1502780 (Migration)
[2016] AATA 3619
•23 March 2016
1502780 (Migration) [2016] AATA 3619 (23 March 2016)
DECISION RECORD
DIVISION:Migration & Refugee Division
APPLICANTS: Mr Min Soo Kim
Ms Kyung Ok Shin
Mr Mi-ru Kim
Miss Da-ye KimCASE NUMBER: 1502780
DIBP REFERENCE(S): BCC2014/3250660
MEMBER:Brook Hely
DATE:23 March 2016
PLACE OF DECISION: Melbourne
DECISION:The Tribunal remits the application for a Distinguished Talent (Residence) (class BX) visa for reconsideration, with the direction that the first named applicant meets the following criteria:
·cl.858.212(2)(a) of Schedule 2 to the Regulations
Statement made on 23 March 2016 at 2:28pm
STATEMENT OF DECISION AND REASONS
APPLICATION FOR REVIEW
This is an application for review of a decision made by a delegate of the Minister for Immigration on 5 February 2015 to refuse to grant the visa applicants Distinguished Talent (Residence) (Class BX) Subclass 858 visas under s.65 of the Migration Act 1958 (the Act).
The Subclass 858 (Distinguished Talent) visa is a permanent visa for persons who have an internationally recognised record of exceptional and outstanding achievement in a profession, a sport, the arts or academia and research or have provided specialised assistance to the Australian Government in matters of security. The criteria for a Subclass 858 visa are set out in Part 858 of Schedule 2 to the Regulations.
The visa applicants applied for the visa on 28 November 2014. The delegate refused to grant the visa because the delegate was not satisfied that the first named applicant (the applicant) had at the time of application an internationally recognised record of exceptional and outstanding achievement in the field of sport (specifically, taekwondo). As there was nothing to indicate that the applicant had provided specialised assistance to the Australian Government in matters of security, the delegate found that the applicant did not meet the requirements of cl.858.212 of Schedule 2 to the Migration Regulations 1994 (the Regulations).
The applicants appeared before the Tribunal on 18 March 2016 to give evidence and present arguments. The Tribunal also received oral evidence from Daniel Trenton (Nominator - President Sports Taekwondo Australia). The Tribunal hearing was conducted with the assistance of an interpreter in the Korean and English languages.
The applicants were represented in relation to the review by their registered migration agent. The representative attended the Tribunal hearing.
For the following reasons, the Tribunal has concluded that the matter should be remitted for reconsideration.
CONSIDERATION OF CLAIMS AND EVIDENCE
Relevant law
The issue in dispute in this review is whether the visa applicant meets the requirement of cl.858.212. This clause relevantly provides:
(1) The applicant meets the requirements of subclause (2) or (4).

■ TASK STATEMENT ■
Extract everything in the visa review decision from "The Subclass 858" down to "to the Regulations.", copying it word for word.

■ SUPPLIED DATA ■
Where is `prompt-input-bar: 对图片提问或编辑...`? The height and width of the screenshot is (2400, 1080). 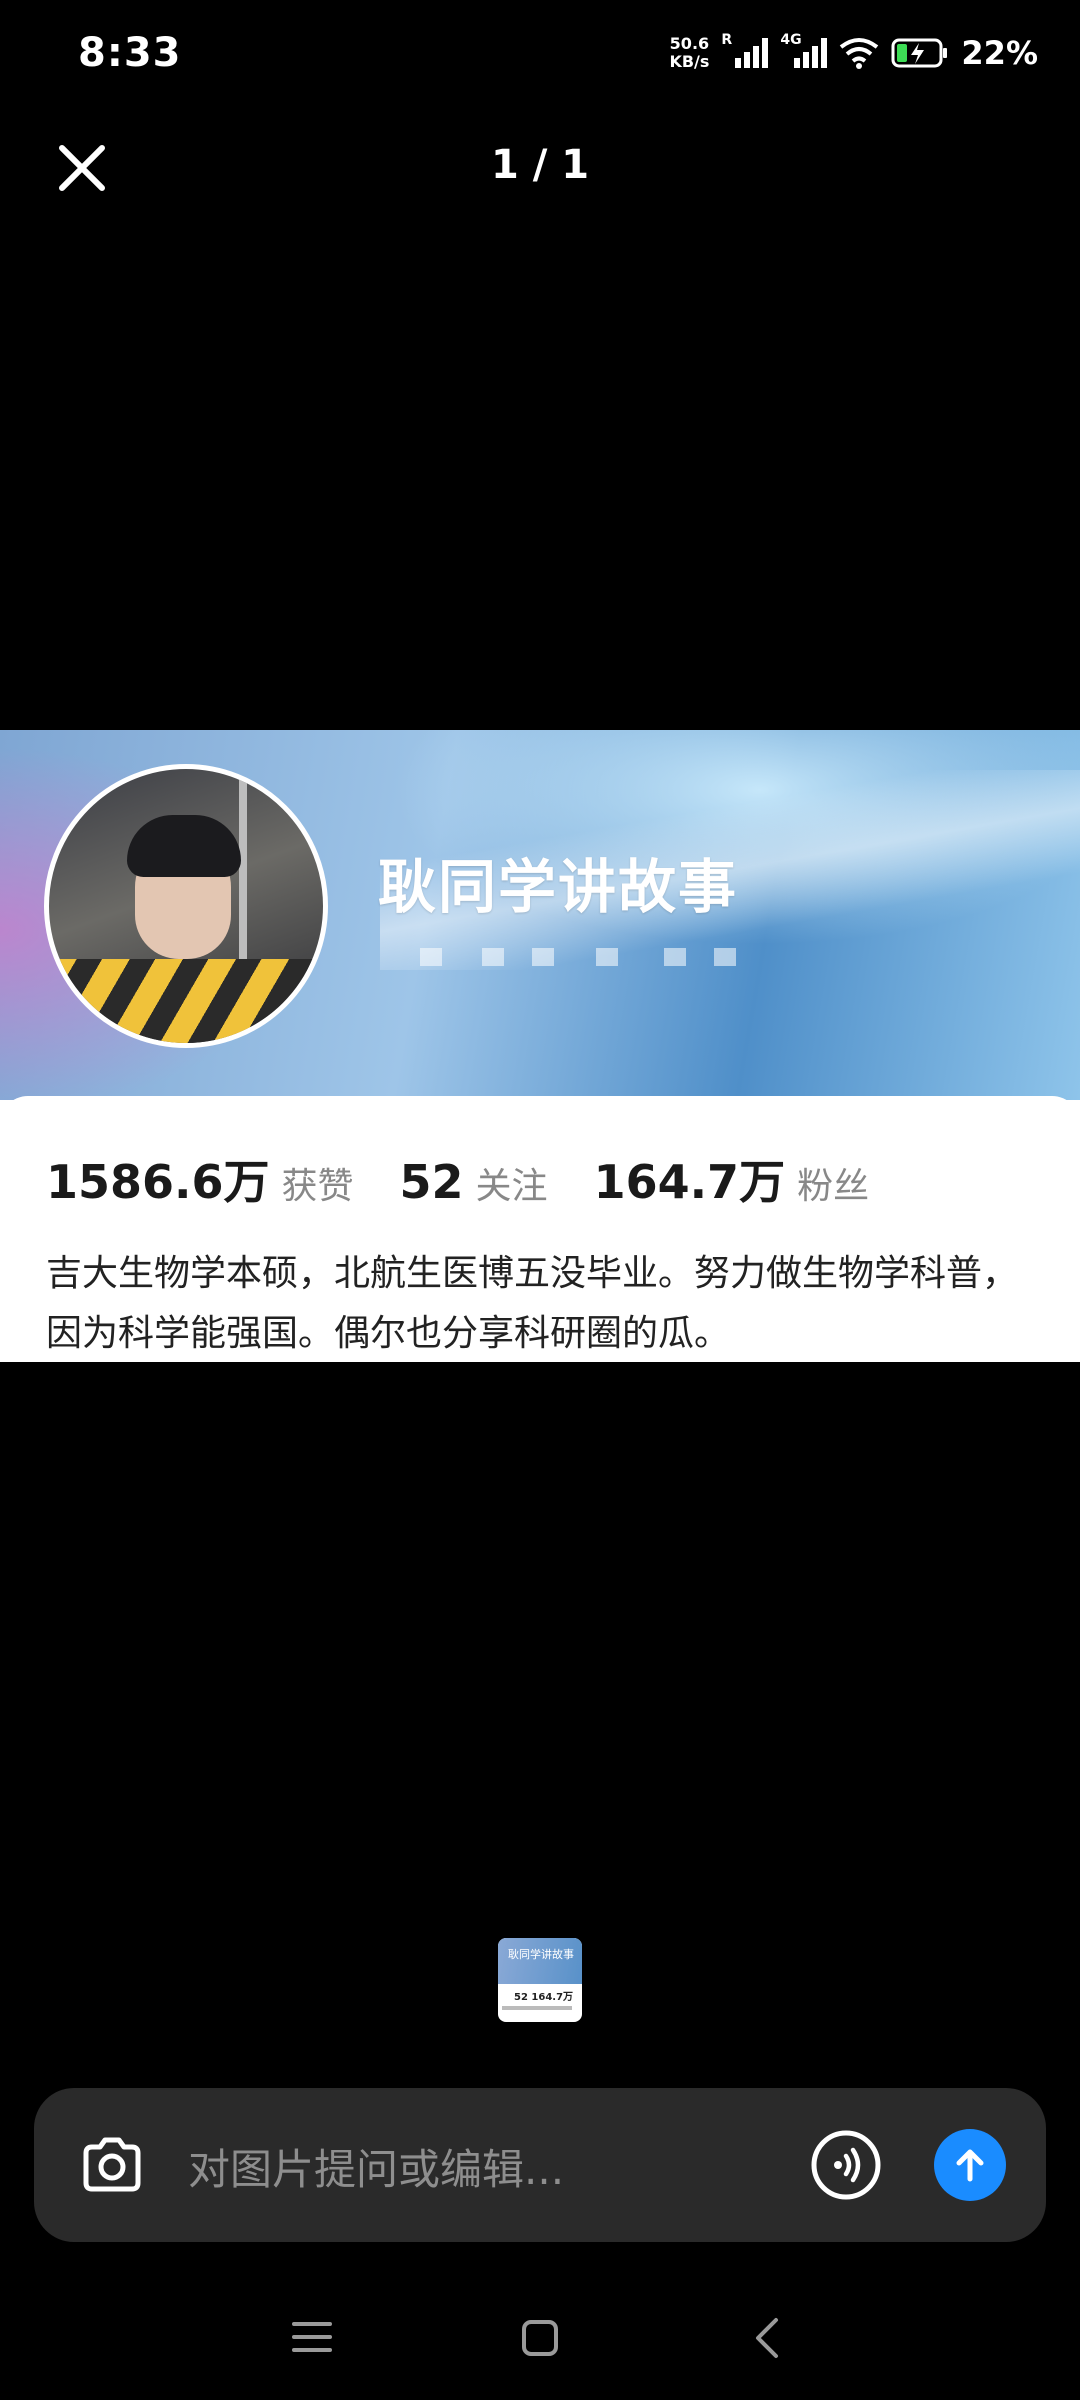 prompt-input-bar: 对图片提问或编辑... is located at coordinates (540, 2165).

■ RESULT FOR THIS TASK ■
The Subclass 858 (Distinguished Talent) visa is a permanent visa for persons who have an internationally recognised record of exceptional and outstanding achievement in a profession, a sport, the arts or academia and research or have provided specialised assistance to the Australian Government in matters of security. The criteria for a Subclass 858 visa are set out in Part 858 of Schedule 2 to the Regulations.